Dataset entries:
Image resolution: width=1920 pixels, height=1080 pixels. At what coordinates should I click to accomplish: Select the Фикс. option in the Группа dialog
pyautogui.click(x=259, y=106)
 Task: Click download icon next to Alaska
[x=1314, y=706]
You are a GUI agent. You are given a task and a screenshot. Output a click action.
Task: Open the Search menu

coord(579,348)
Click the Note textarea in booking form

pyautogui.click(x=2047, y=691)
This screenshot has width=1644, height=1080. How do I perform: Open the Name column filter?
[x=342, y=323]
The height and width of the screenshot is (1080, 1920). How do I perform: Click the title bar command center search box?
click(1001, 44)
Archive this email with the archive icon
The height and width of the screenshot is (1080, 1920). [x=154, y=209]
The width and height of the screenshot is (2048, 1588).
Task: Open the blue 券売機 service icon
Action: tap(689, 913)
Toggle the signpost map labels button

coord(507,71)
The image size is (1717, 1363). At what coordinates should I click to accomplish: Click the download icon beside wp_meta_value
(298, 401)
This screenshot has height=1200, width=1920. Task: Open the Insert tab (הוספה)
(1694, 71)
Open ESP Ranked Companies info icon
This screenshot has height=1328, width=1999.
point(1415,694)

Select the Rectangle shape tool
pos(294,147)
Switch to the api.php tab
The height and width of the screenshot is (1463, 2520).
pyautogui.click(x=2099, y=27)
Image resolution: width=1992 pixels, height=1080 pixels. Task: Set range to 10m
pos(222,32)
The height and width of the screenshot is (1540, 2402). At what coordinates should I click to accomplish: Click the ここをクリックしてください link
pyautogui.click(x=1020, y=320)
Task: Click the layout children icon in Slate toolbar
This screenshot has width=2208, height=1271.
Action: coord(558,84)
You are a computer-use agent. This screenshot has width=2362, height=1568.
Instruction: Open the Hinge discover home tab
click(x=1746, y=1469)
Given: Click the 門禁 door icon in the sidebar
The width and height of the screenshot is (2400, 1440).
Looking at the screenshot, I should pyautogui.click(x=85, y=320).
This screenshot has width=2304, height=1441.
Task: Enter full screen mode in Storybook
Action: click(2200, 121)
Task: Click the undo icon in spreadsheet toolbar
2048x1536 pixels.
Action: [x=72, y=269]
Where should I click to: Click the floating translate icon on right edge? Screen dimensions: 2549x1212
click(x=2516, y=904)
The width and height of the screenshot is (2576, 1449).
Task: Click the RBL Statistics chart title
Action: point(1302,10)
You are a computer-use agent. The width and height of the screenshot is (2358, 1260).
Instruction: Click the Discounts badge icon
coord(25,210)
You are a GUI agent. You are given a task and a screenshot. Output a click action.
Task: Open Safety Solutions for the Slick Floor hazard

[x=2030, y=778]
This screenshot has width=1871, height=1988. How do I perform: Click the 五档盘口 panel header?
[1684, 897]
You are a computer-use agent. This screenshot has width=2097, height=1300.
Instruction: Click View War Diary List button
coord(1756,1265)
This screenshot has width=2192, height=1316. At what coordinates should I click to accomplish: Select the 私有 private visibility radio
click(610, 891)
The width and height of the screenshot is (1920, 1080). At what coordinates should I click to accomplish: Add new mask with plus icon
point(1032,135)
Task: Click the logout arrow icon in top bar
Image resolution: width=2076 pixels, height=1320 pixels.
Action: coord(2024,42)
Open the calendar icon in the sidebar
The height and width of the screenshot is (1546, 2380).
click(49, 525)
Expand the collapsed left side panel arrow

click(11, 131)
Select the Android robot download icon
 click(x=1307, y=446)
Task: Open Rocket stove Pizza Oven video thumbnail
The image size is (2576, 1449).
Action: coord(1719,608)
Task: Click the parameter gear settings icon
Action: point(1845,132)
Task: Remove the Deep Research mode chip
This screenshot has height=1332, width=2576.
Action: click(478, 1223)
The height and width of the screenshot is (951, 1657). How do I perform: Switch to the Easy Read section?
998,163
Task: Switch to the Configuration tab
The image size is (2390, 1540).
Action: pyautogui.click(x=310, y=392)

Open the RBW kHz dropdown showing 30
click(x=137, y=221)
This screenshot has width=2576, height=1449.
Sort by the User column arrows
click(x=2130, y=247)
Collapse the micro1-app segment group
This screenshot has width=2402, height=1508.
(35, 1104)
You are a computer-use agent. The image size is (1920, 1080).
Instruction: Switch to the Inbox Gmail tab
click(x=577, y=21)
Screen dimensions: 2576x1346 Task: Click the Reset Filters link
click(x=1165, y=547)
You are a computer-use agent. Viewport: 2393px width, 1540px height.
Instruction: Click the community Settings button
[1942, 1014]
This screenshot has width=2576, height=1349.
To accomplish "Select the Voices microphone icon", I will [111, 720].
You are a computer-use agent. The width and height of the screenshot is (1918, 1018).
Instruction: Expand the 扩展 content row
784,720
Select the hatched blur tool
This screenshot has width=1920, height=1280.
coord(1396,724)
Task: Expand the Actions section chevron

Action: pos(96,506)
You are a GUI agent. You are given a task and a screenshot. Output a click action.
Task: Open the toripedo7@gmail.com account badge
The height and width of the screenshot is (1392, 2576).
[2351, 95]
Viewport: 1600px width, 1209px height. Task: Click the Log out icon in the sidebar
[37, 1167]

▶ _Problem description_: A single number is expected: the count of lines in the entries that carry the string "computer".

▶ _Exercise answer_: 6